Der Krieg gegen den Iran ist durch die Ermordung iranischer Wissenschaftler und durch die Wirtschaftssanktionen, die nach Meinung des Iran-Experten Gary Sick das Niveau eines „nicht erklärten Krieges“ erreicht haben, bereits in vollem Gange.
Sehr stolz ist man auch auf den raffinierten Cyberkrieg gegen den Iran. Nach einem Bericht des Wall Street Journals betrachtet das Pentagon Cyberangriffe „als Kriegshandlungen“, auf die der Angegriffene „mit militärischer Gewalt“ reagieren dürfe – mit der üblichen Ausnahme: Wenn die USA oder einer ihrer Verbündeten die Angreifer sind, darf der Angegriffene natürlich nicht militärisch reagieren.
Auf die mögliche Bedrohung durch den Iran hat kürzlich auch General Giora Eiland, einer der führenden Militärplaner Israels, hingewiesen, der als einer der genialsten und profiliertesten Denker gilt, die das israelische Militär je hervorgebracht hat.
Die glaubwürdigste der Bedrohungen, die er aufzählt, ist die folgende: Wenn der Iran Atomwaffen hätte, fände künftig jede Konfrontation an Israels Grenzen „unter einem iranischen Atomwaffenschild“ statt, wodurch Israel zum Einlenken gezwungen werden könnte.
Eiland stimmt mit dem Pentagon und den US-Geheimdiensten darin überein, dass die abschreckende Wirkung von Atomwaffen die grösste Bedrohung ist, die vom Iran ausgehen könnte.
Die gegenwärtige Eskalation „des nicht erklärten Krieges“ gegen den Iran birgt die Gefahr des Hineinschlitterns in einen Krieg der Grossmächte. Diese Gefahr wurde bereits im letzten Monat sichtbar, als ein US-Kriegsschiff der riesigen US-Armada im Persischen Golf das Feuer auf ein kleines Fischerboot eröffnete, wobei ein indisches Besatzungsmitglied getötet und mindestens drei andere verwundet wurden.

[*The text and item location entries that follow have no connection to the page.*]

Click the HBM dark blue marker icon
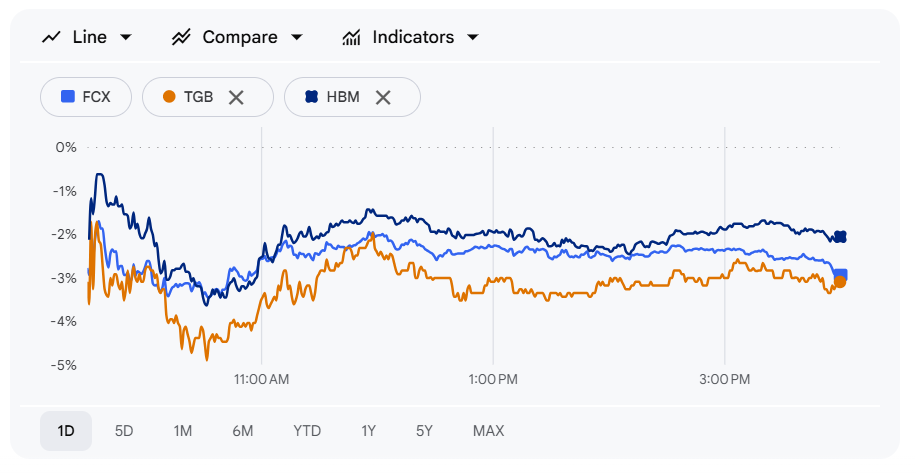Viewport: 916px width, 473px height. click(311, 97)
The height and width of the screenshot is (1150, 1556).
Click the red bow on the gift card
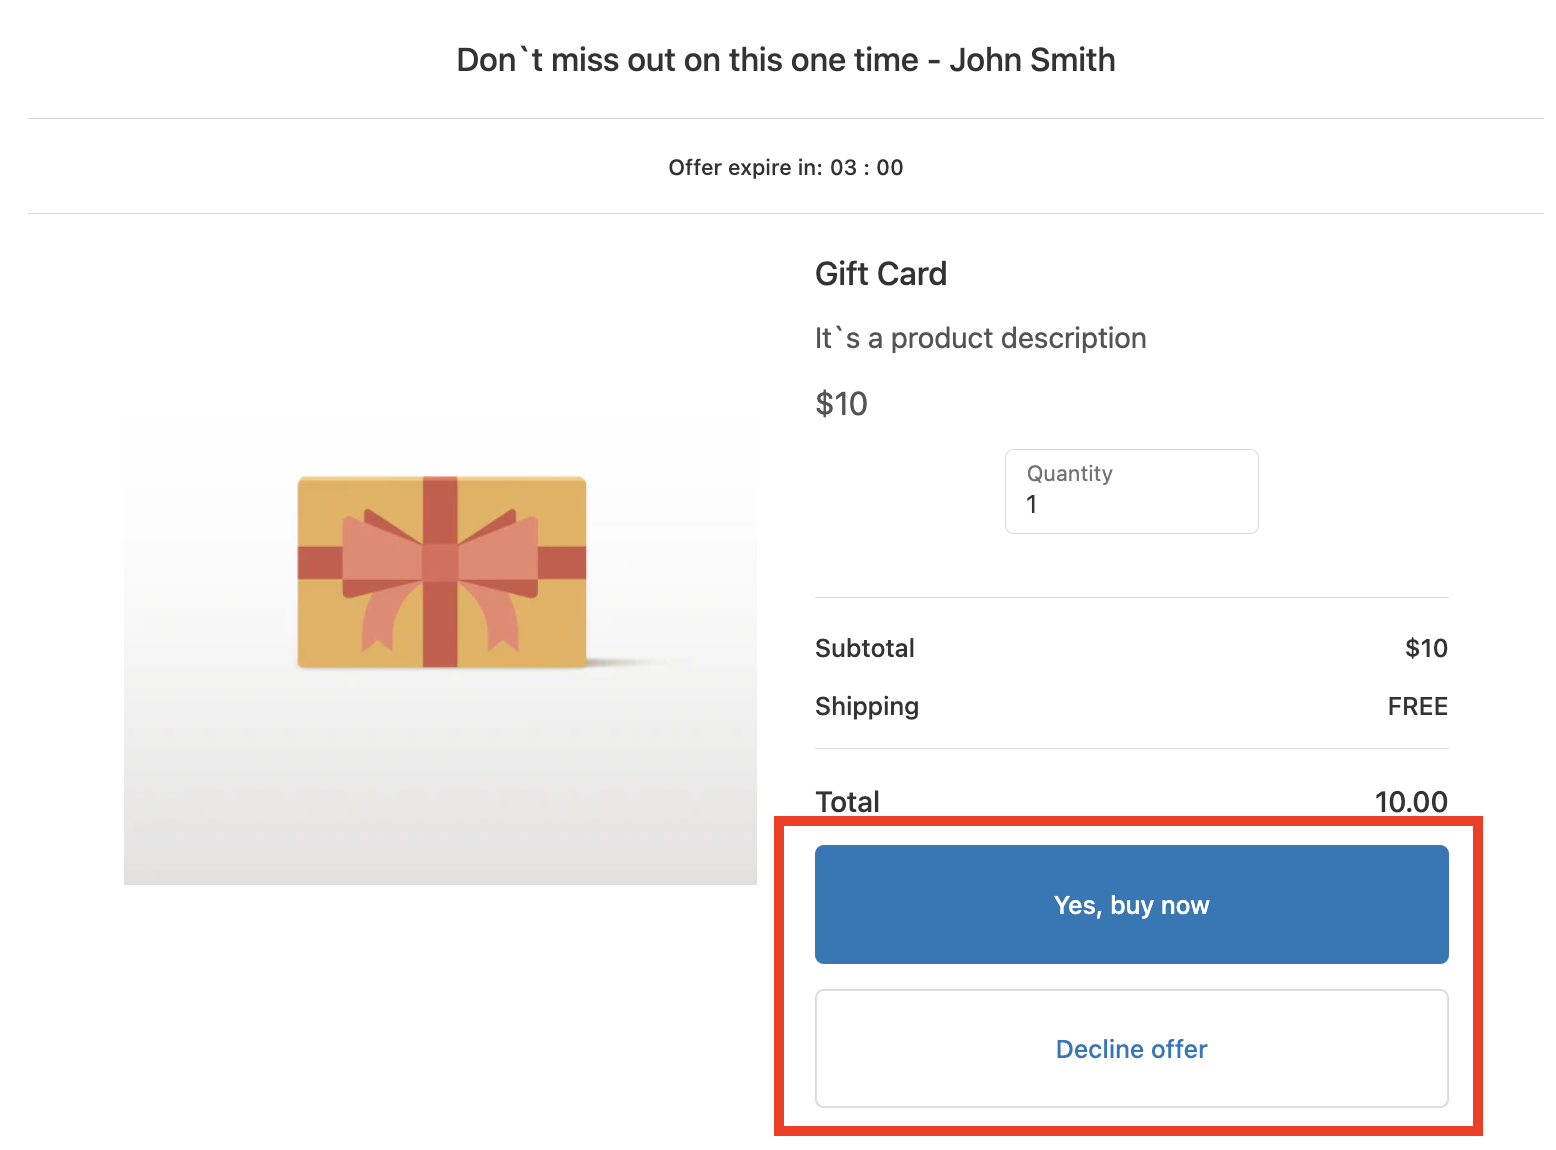[x=440, y=561]
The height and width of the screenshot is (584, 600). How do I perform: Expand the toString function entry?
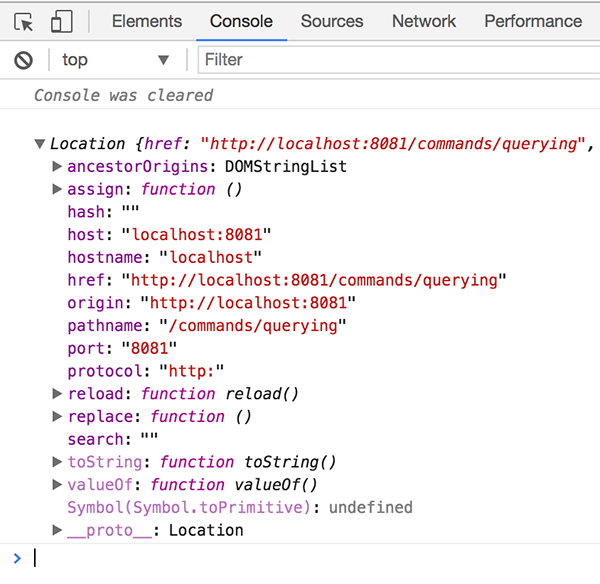57,462
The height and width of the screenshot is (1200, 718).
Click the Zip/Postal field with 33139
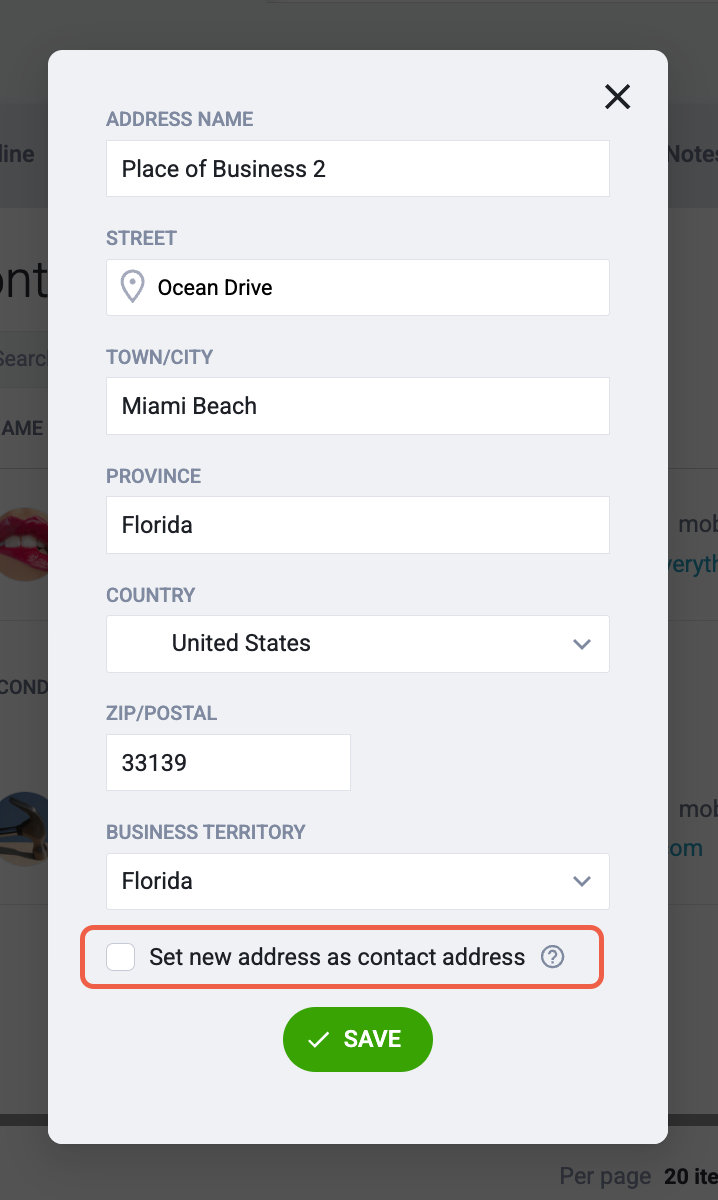coord(229,763)
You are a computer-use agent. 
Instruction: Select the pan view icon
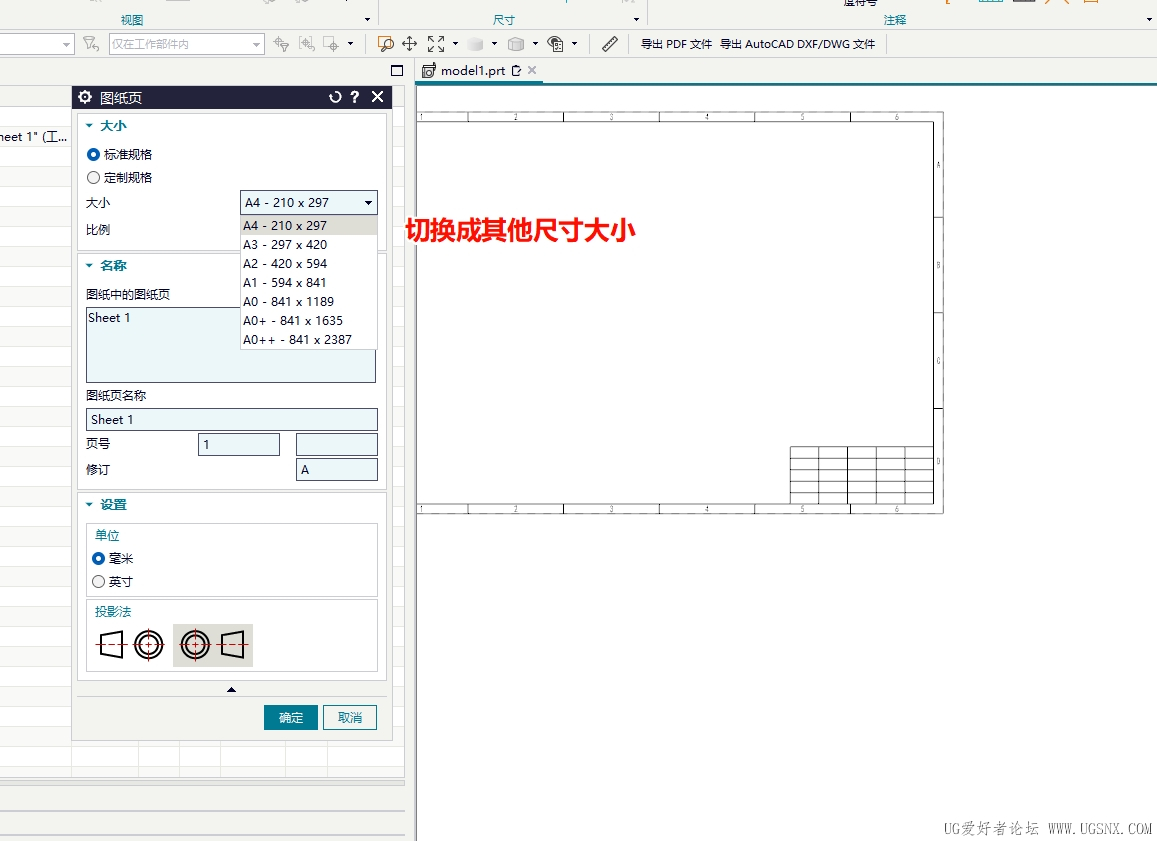pyautogui.click(x=409, y=44)
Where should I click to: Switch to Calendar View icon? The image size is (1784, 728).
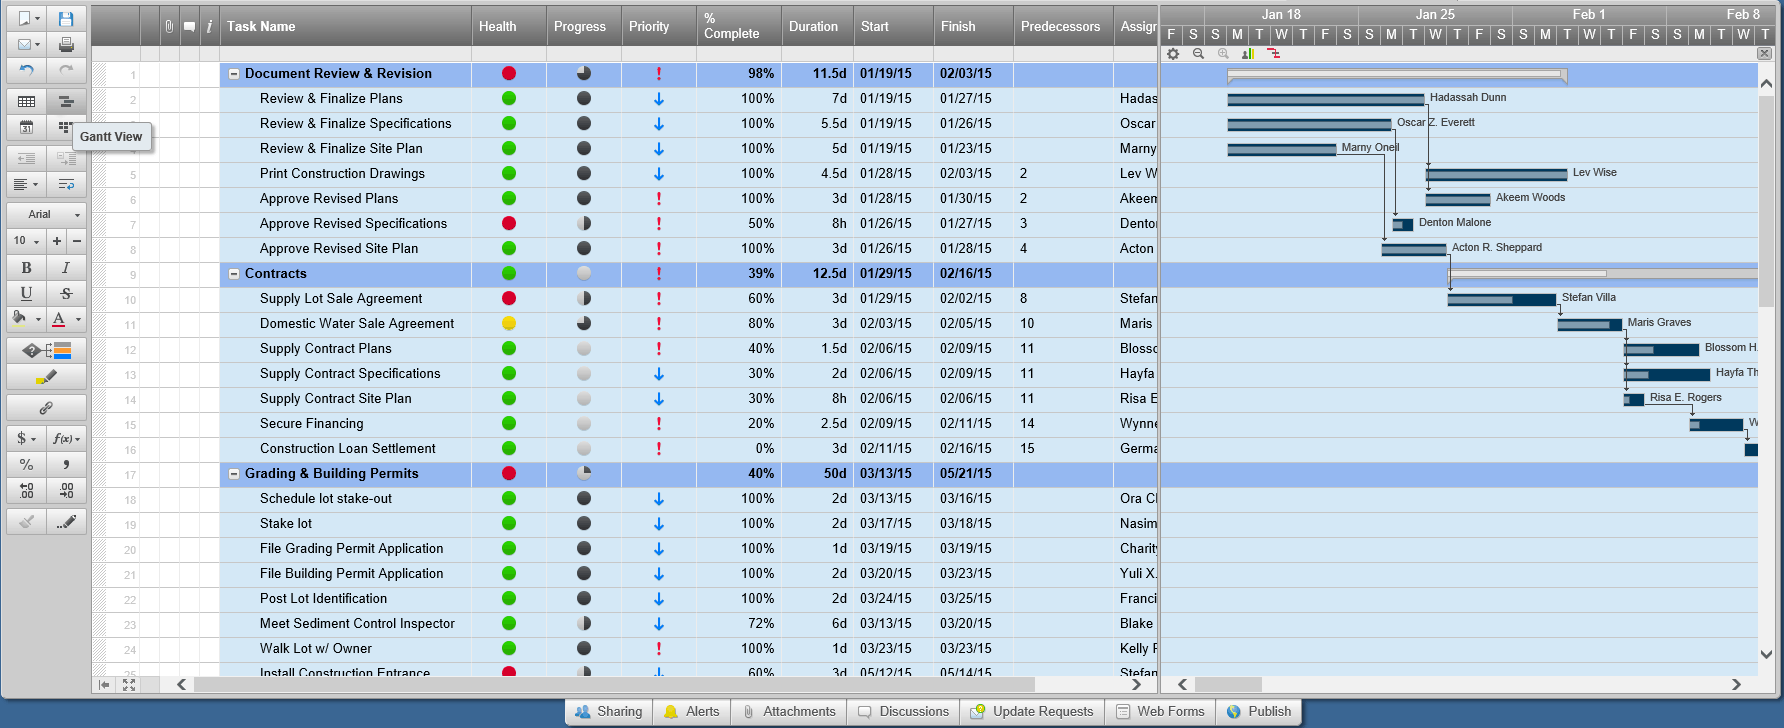point(26,127)
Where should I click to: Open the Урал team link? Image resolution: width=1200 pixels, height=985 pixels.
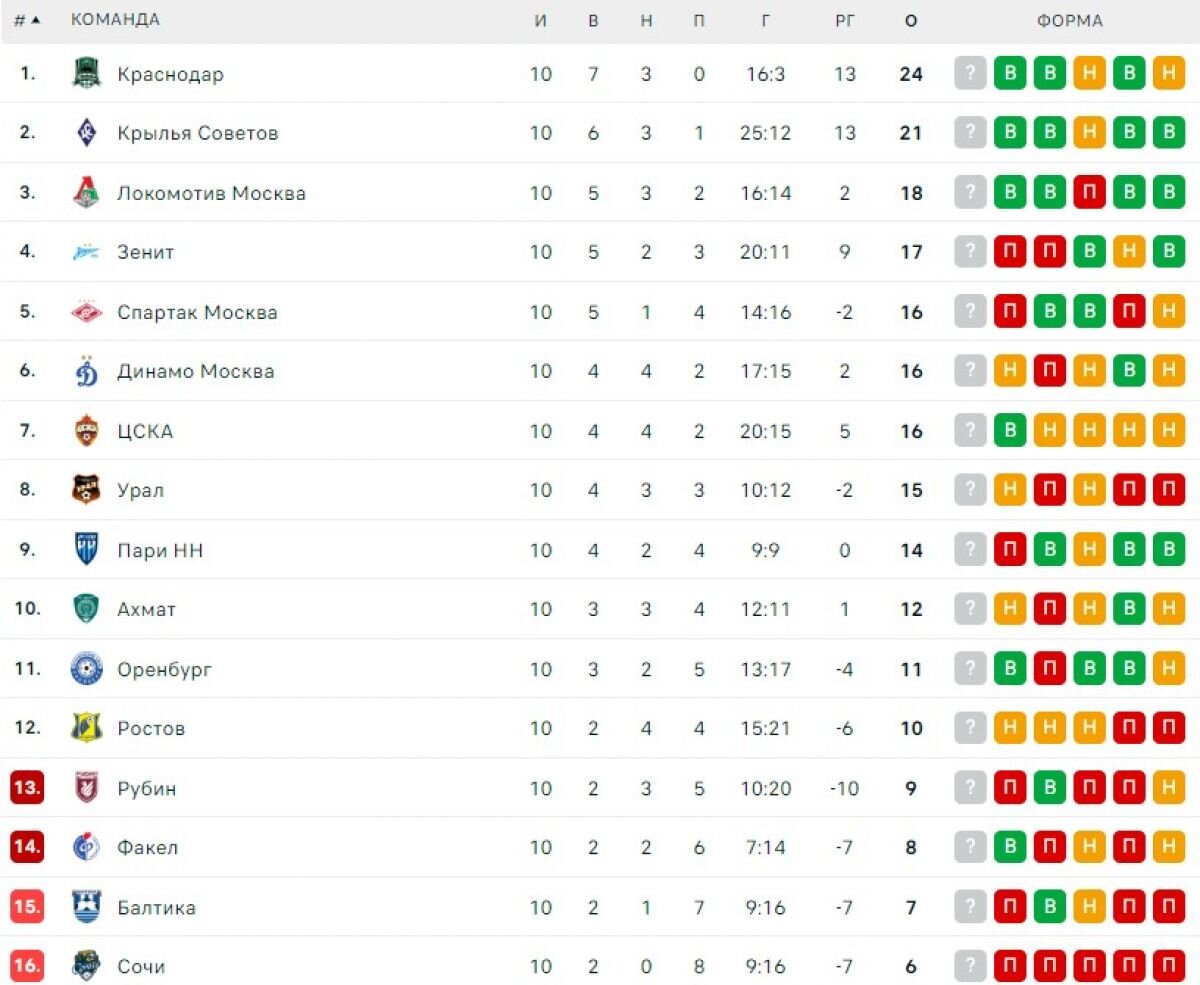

Aus einem solchen Funken könnte sich jederzeit ein grosser Flächenbrand entwickeln.
Eine vernünftige Möglichkeit, eine solche Katastrophe zu vermeiden, könnten „die Errichtung einer von Massenvernichtungswaffen und Raketen freien Zone im Mittleren Osten und ein weltweites Verbot chemischer Waffen“ sein, wie das bereits in der Resolution 687 des UNO-Sicherheitsrates im April 1991 gefordert wurde.
Damit haben dann die USA und Grossbritannien auch ihre Invasion in den Irak zu rechtfertigen versucht, die 12 Jahre später erfolgte.
Das Ziel einer atomwaffenfreien Zone im Mittleren Osten, das die arabischen Staaten und der Iran seit 1974 verfolgen, wurde regelmäßig erneut aufgegriffen und wird inzwischen – zumindest verbal – weltweit unterstützt. Eine internationale Konferenz zur Erarbeitung eines einschlägigen Vertrages könnte bereits im Dezember stattfinden.
Fortschritte bleiben aber unwahrscheinlich, wenn es in den Bevölkerungen der westlichen Staaten keine massenhafte Unterstützung für ein solches Vorhaben gibt.
Wenn wir scheitern, wird der dunkle Schatten, der seit dem verhängnisvollen 06. August 1945 über der Welt liegt, nur weiter wachsen.